2. “How to Train Your Dragon” (2010)

This 3D animated DreamWorks production might well have been the most successful dragon movie of all time, at least until the tally for “Desolation of Smaug” comes in. It's worldwide haul was close to $500 million, rivaling Disney's “Tangled” and Universal/Illumination Entertainment's “Despicable Me” that same year. And it wasn't just a hit at the box office. The story of an awkward viking lad whose quest to become a dragon slayer is derailed by the friendship he forms with a wayward, injured dragon delighted critics, as well as audiences.

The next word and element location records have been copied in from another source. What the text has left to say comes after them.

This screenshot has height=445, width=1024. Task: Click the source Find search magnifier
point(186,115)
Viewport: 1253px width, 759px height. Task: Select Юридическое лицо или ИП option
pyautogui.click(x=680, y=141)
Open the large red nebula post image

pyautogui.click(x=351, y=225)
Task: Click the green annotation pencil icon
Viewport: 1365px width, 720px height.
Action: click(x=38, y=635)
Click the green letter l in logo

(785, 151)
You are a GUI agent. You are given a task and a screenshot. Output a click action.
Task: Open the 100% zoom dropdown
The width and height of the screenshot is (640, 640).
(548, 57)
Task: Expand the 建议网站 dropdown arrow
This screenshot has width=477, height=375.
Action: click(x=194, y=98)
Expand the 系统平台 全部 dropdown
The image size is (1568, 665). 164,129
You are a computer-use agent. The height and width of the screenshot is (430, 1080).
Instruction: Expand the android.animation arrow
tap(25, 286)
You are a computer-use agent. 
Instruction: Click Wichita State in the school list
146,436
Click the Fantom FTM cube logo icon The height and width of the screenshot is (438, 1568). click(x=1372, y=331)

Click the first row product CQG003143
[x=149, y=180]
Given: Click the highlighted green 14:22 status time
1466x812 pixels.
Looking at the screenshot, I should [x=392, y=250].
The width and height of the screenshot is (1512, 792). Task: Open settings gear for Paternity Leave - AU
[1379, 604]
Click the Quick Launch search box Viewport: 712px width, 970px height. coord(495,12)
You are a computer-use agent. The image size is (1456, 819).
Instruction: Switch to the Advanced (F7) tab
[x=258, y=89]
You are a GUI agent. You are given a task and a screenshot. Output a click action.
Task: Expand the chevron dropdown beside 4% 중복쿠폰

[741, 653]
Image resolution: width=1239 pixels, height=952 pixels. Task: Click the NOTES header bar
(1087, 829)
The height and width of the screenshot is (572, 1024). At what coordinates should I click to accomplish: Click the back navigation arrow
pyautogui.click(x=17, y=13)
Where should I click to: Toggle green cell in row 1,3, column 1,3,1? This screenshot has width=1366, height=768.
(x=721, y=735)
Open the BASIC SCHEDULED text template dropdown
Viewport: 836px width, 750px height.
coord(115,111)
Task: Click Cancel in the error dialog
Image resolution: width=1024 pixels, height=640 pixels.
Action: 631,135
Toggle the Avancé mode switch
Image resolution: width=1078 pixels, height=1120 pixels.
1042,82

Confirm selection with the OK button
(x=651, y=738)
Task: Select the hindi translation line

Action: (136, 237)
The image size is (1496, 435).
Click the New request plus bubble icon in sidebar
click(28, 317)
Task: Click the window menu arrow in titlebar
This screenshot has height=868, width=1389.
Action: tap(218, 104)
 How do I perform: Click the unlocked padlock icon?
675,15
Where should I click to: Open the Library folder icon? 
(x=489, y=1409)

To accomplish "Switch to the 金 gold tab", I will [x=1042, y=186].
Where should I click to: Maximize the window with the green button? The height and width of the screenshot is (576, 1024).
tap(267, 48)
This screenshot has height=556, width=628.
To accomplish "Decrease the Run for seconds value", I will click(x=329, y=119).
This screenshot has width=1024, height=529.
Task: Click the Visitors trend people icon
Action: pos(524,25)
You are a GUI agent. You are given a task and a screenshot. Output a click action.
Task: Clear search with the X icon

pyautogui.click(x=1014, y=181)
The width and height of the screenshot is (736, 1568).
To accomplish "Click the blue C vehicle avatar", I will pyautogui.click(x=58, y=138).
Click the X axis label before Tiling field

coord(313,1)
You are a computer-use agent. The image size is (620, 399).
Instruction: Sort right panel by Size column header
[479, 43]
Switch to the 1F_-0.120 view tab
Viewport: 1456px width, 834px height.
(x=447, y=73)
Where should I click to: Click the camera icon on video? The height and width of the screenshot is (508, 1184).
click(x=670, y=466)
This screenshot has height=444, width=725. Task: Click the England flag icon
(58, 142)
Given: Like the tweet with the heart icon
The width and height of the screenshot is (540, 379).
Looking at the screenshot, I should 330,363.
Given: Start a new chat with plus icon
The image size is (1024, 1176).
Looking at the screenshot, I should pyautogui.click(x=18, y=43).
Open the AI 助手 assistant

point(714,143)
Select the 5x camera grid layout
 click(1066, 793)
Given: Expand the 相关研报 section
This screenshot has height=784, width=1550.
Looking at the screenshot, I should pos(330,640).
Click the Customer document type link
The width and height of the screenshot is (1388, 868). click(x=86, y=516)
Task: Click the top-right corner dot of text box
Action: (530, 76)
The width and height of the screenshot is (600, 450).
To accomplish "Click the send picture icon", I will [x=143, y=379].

The film enjoys a 98 percent fresh rating on Rotten Tomatoes, and critics from Roger Ebert to Rolling Stone's Peter Travers expressed their admiration for the movie, particularly in terms of the animation. Other critics felt that the film came “close to the level of Pixar's recent output.” Two sequels are in the works, with the first being released in 2014.

1. “Reign of Fire, (2002)

Without question, in my opinion, the greatest dragon movie ever made. Director Rob Bowman brings the science vs. mysticism approach that he perfected during his run with “The X-Files” to the big screen with this post-apocalyptic tale of man's world in the future after it has been ravaged by dragons that had been hibernating for centuries underground. Humans have been reduced to a near-medieval existence, and the fire-breathing monsters roam the skies freely, trying to charbroil any remaining people they can find. A ridiculously talented “before they were truly famous” cast including Christian Bale, Matthew McConaughey and Gerard Butler chews heavily at the scenery in this movie. Bale is apparently already hard at work on the brooding, burdened persona he will employ to even greater success in the coming Batman films, Butler is up to his usual stoic-but-fierce heroics and McConaughey enters in the second act as a completely out-of-his mind military dragon-hunter who will stop at nothing (seriously!) to destroy the creatures. The climactic battle pitting Bale and McConaughey against the last remaining male dragon on the planet is a fitting climax to this outstanding action-adventure. Not just my favorite dragon movie, but also one of my all-time favorite movies, period.

Given the popularity of Peter Jackson's “Lord of the Rings” and “Hobbit” films, and given his mastery over his craft, I have little doubt that Smaug will come to rank highly in the pantheon of screen dragons. And that's all for the good. Unless you are among the last surviving members of humanity in “Reign of Fire,” you really can't have too many dragons.